* **Assigned task**:
Beginning with the line that includes "Task: Click the 4", return every remaining line of the material exactly as it reads, but not the pictures.

*** Begin section ***

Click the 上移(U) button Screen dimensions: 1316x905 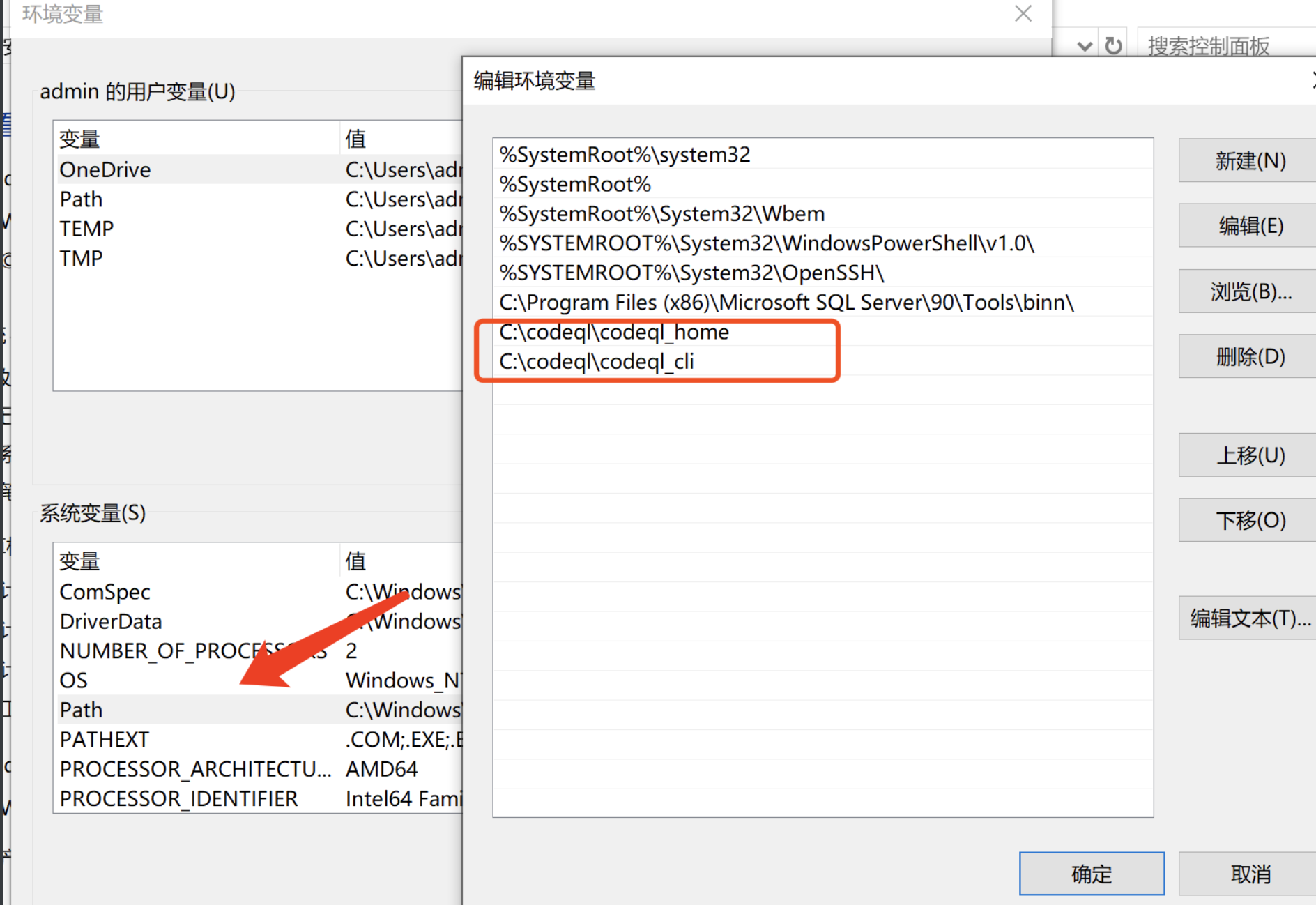(x=1246, y=455)
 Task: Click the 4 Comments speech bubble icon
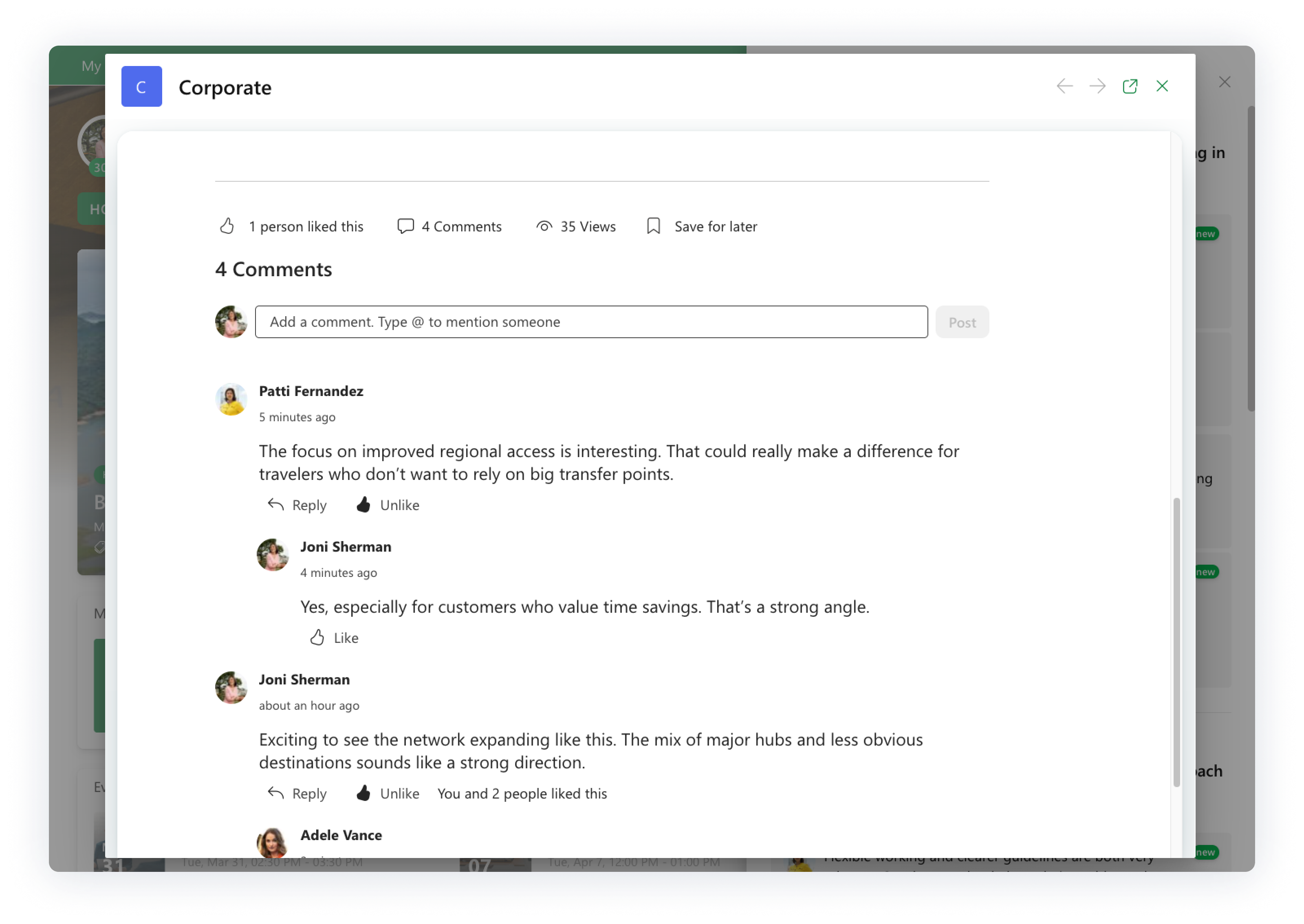point(405,227)
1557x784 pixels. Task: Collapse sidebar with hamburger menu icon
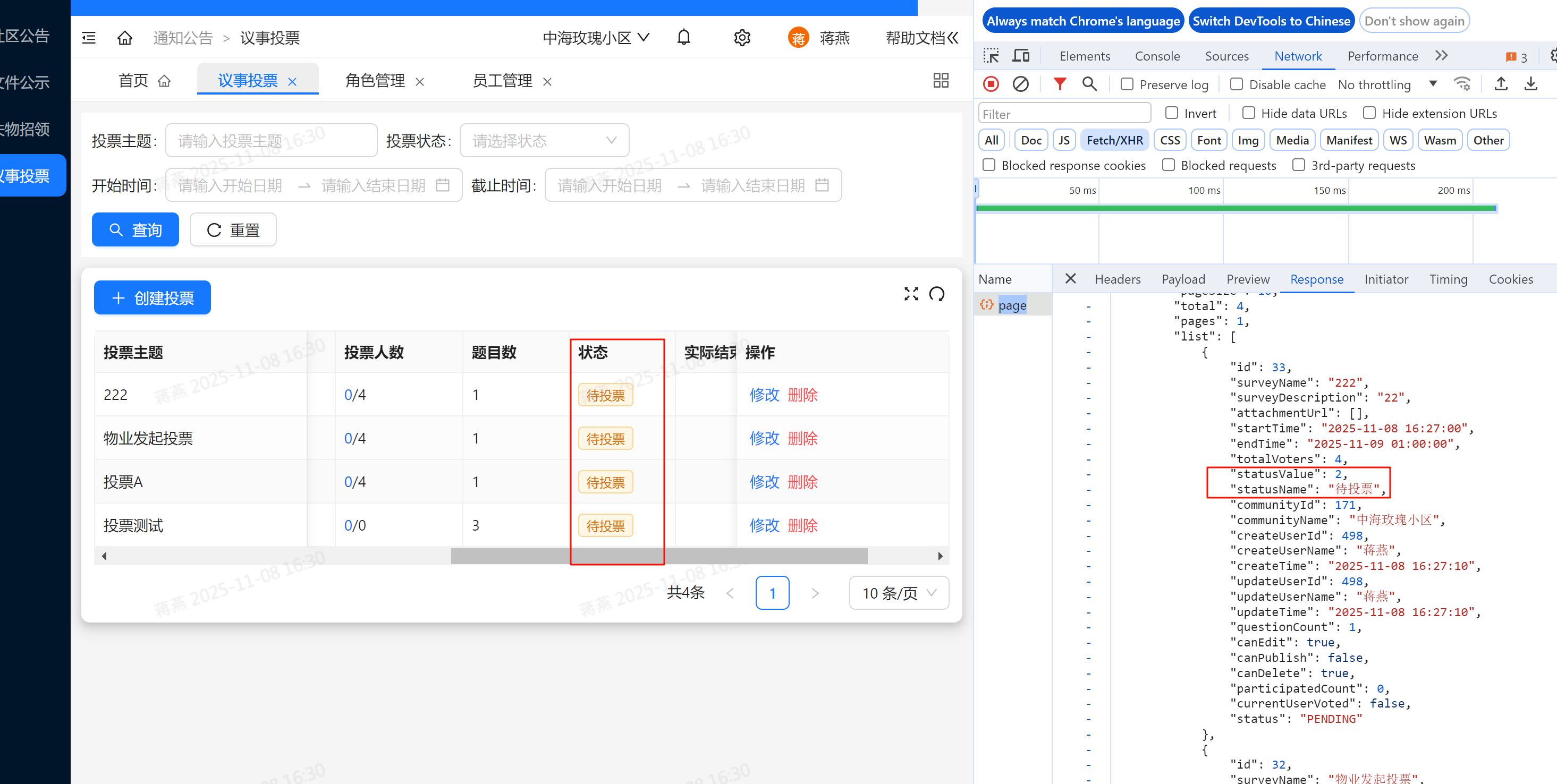click(89, 38)
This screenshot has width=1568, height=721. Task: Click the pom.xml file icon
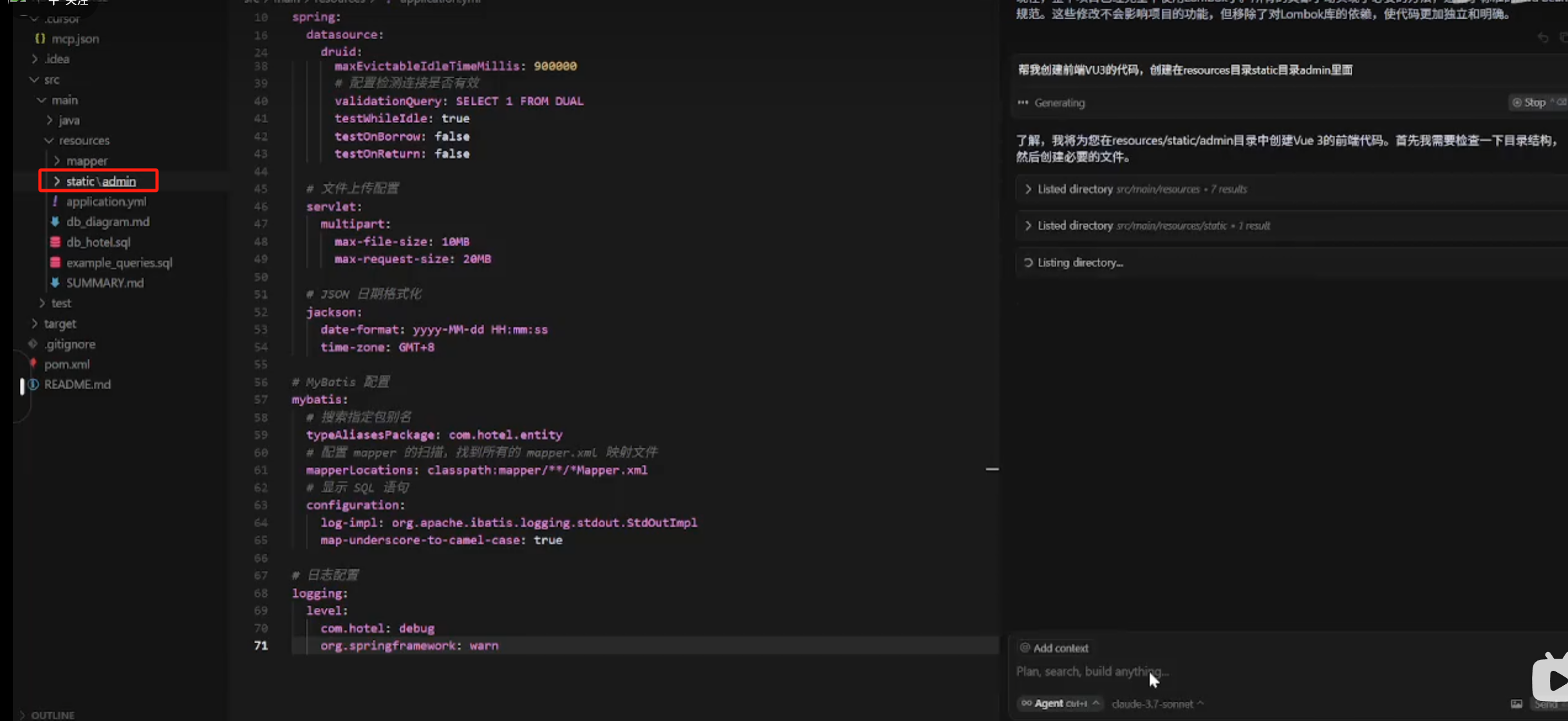pos(33,364)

*** End section ***

* **Result below**:
 Task: Click the 4 Comments speech bubble icon
point(405,227)
1557x784 pixels. Task: Collapse sidebar with hamburger menu icon
click(89, 38)
This screenshot has width=1568, height=721. Task: Click the pom.xml file icon
pos(33,364)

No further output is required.